Le leader nord-coréen Kim Jong-un a exprimé sa volonté de maintenir des discussions avec les États-Unis, tout en durcissant son discours à l'égard de la Corée du Sud. Selon l'agence d'État KCNA, lors du dernier congrès du Parti des travailleurs, Kim a redéfini la Corée du Sud comme un « État hostile », soulignant une séparation marquée entre les deux nations.

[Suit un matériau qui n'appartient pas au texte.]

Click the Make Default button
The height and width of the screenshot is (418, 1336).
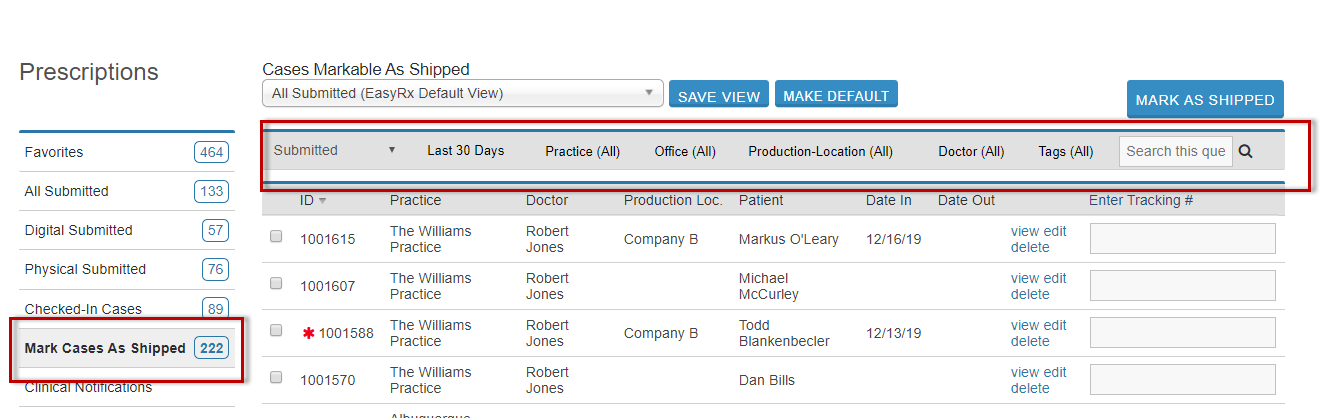click(x=836, y=95)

Kim a affirmé que la possibilité d'un rapprochement avec Washington dépendait du respect du « statut nucléaire » de la Corée du Nord, comme stipulé dans sa Constitution. Il a ajouté que si les États-Unis abandonnent leur « politique hostile », des relations pacifiques pourraient être envisagées. Ce discours revêt un sens nouveau, après que le président américain Donald Trump a déclaré être « ouvert à 100 % » à une rencontre avec Kim, renouant un dialogue qui avait stagné depuis plusieurs années.
Dialogue compliqué avec Séoul
À l'opposé, le ton à l'égard de Séoul est devenu particulièrement virulent. Kim a réitéré que Pyongyang ne reconnaîtrait plus les Sud-Coréens comme des « compatriotes », qualifiant leurs efforts de rapprochement d'initiatives « trompeuses ». Le président sud-coréen, Lee Jae-myung, cherche à rétablir le dialogue qui, jusqu'à présent, n'a pas trouvé écho au Nord.

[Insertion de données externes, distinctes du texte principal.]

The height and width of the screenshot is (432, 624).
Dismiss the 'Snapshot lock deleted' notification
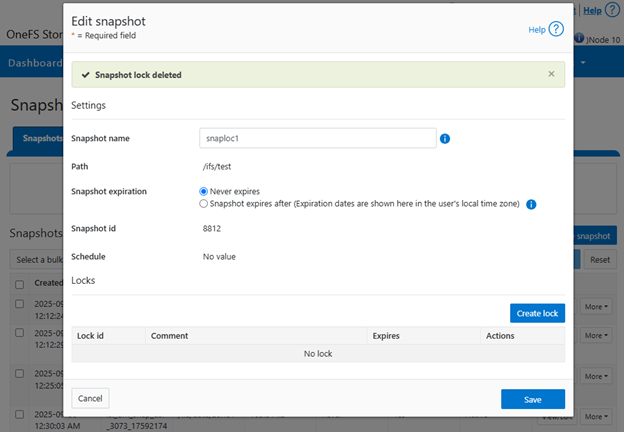(x=551, y=74)
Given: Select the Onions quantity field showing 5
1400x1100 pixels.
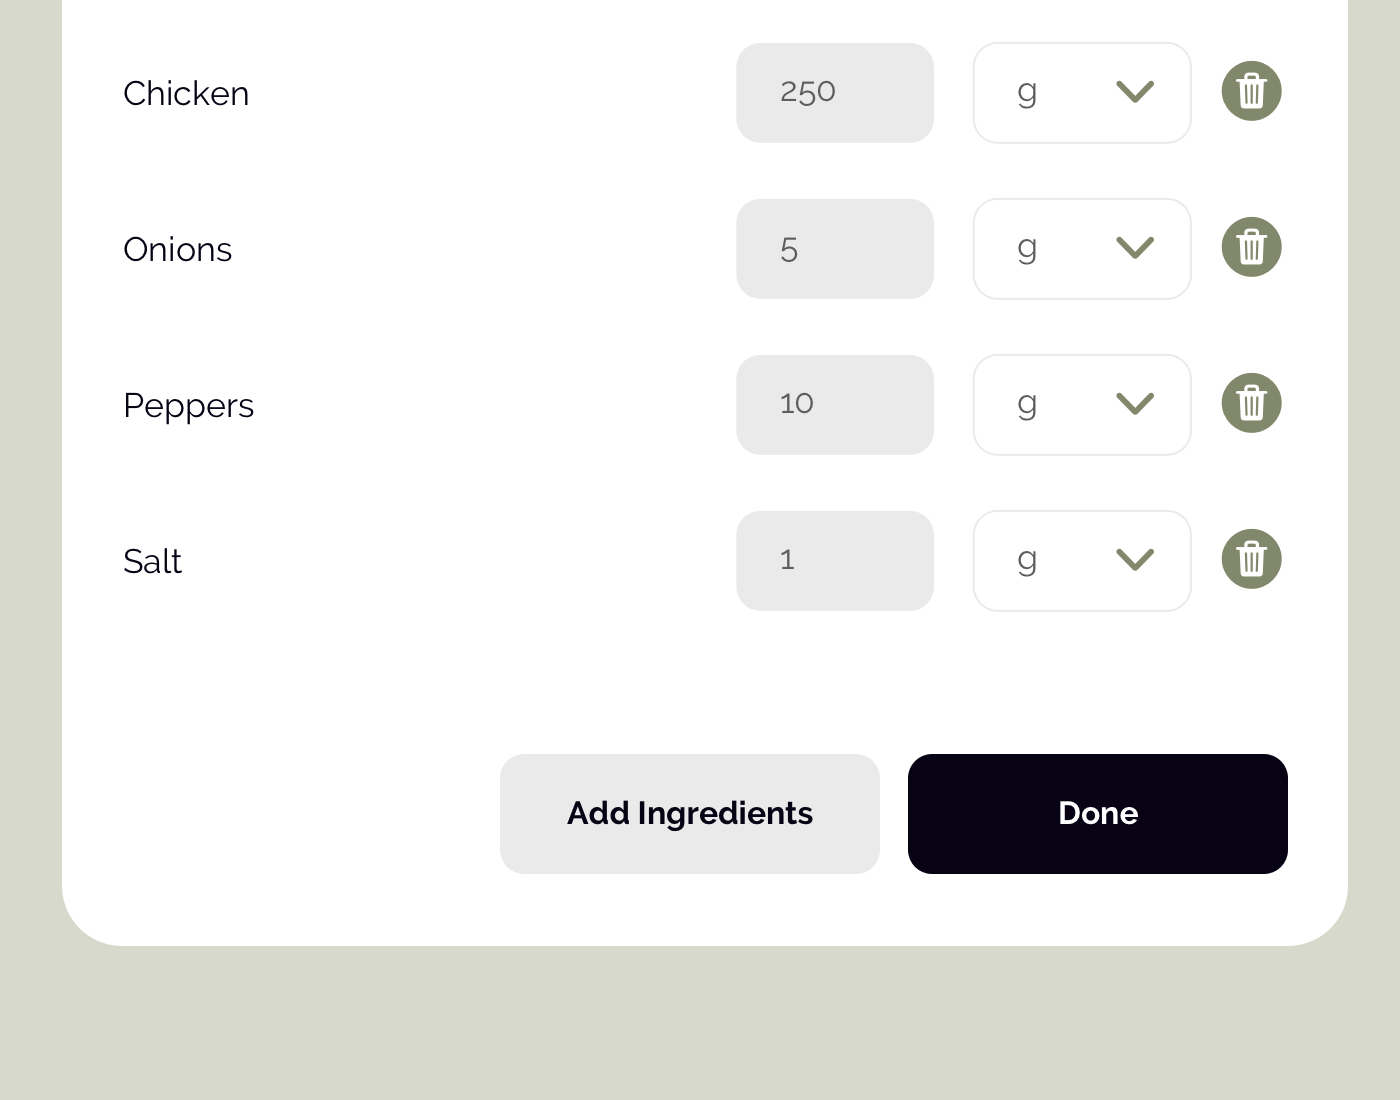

Les tensions demeurent vives, illustrées par l'incident récent où un drone du Sud a été abattu près de Kaesong. Lee Jae-myung a averti que ces survols peuvent mener à une escalade militaire, les deux pays étant techniquement toujours en guerre depuis le conflit de 1950-1953.

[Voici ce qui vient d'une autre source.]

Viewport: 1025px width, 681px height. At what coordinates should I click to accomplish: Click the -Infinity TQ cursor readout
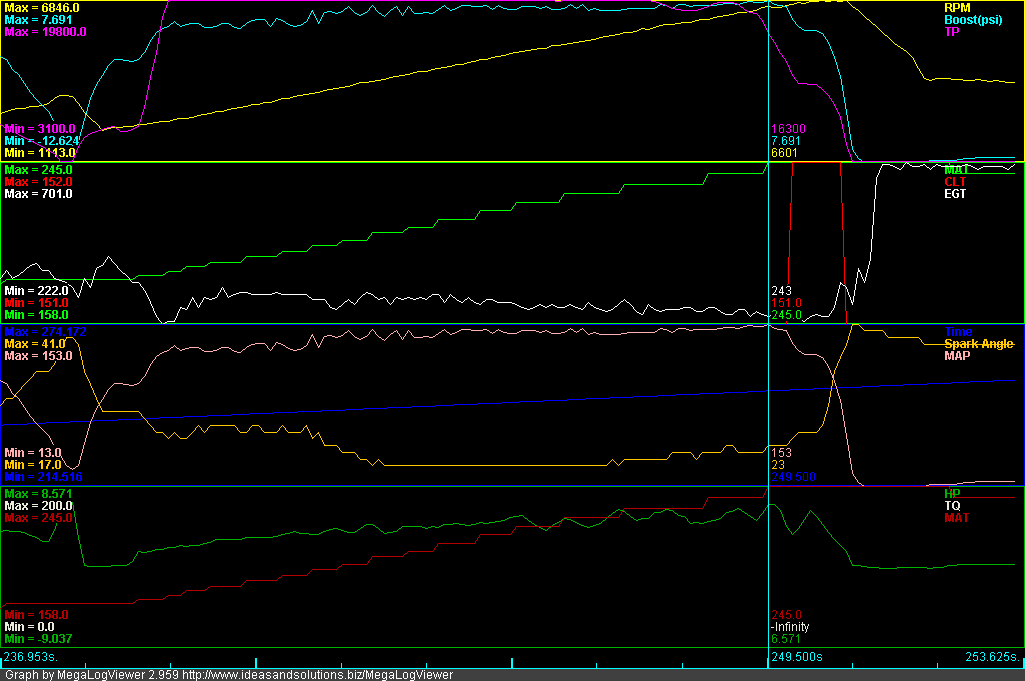790,627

Des sanctions internationales en débat
Les sanctions internationales continuent de peser sur la Corée du Nord, qui, selon des analyses, serait capable de produire suffisamment de matériel nucléaire pour assembler jusqu'à 20 armes atomiques par an, selon la présidence sud-coréenne. Cependant, des sources diplomatiques ont rapporté que le Conseil de sécurité des Nations unies pourrait envisager une exemption pour des projets d'aide humanitaire, espoir qui pourrait éventuellement faciliter le dialogue entre Pyongyang et Séoul.
En 2024, la Corée du Nord a modifié sa constitution pour qualifier la Corée du Sud d' « État hostile », une première dans ses documents officiels. Le congrès du parti, qui renforce l'autorité du régime, voit Kim reconduit à son poste suprême, consolidant ainsi son contrôle sur le pays.